» **TASK DETAILS**
All of the data should be copied exactly, with the pictures left out.

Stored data
[Start of Attachment]

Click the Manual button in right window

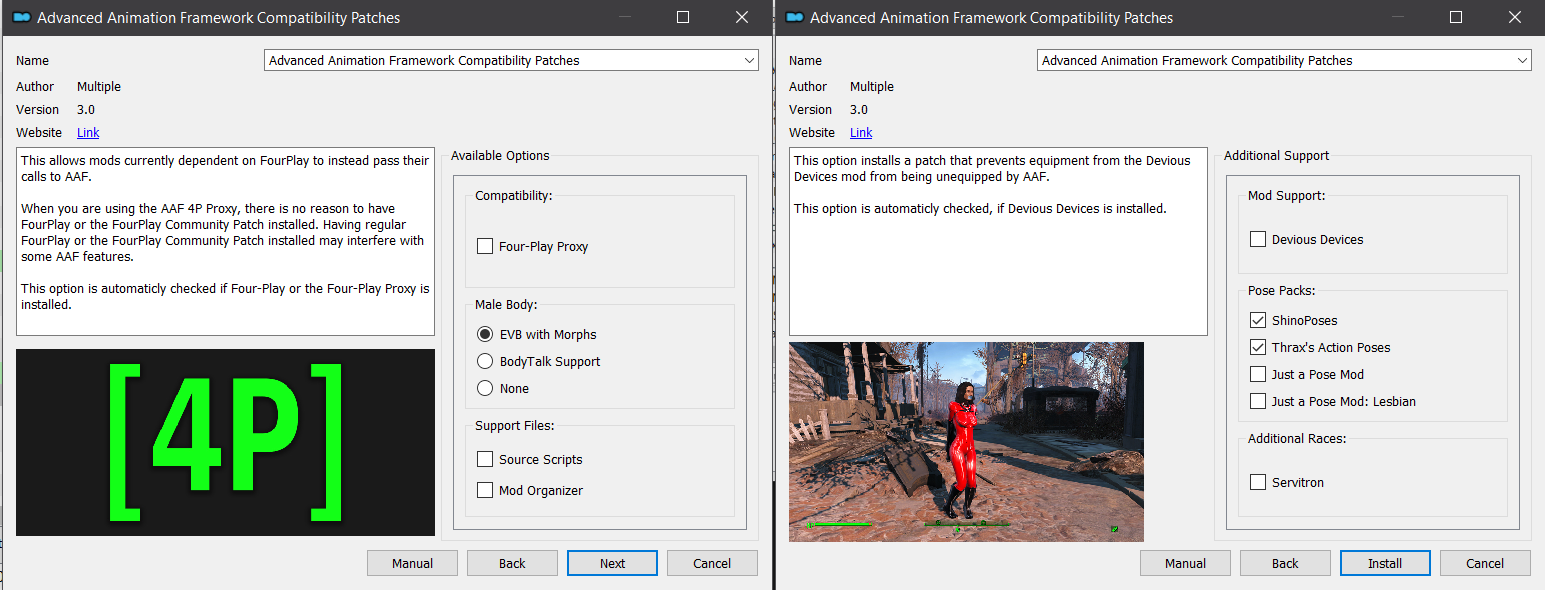[x=1185, y=563]
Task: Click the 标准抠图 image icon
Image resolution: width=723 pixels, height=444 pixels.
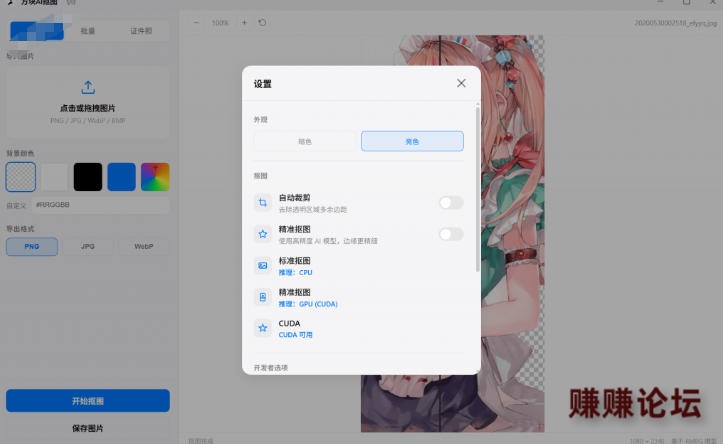Action: point(263,266)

[End of Attachment]

» **SOLVED PROBLEM**
Click the Manual button in right window

[x=1185, y=563]
Task: Click the 标准抠图 image icon
Image resolution: width=723 pixels, height=444 pixels.
Action: point(263,266)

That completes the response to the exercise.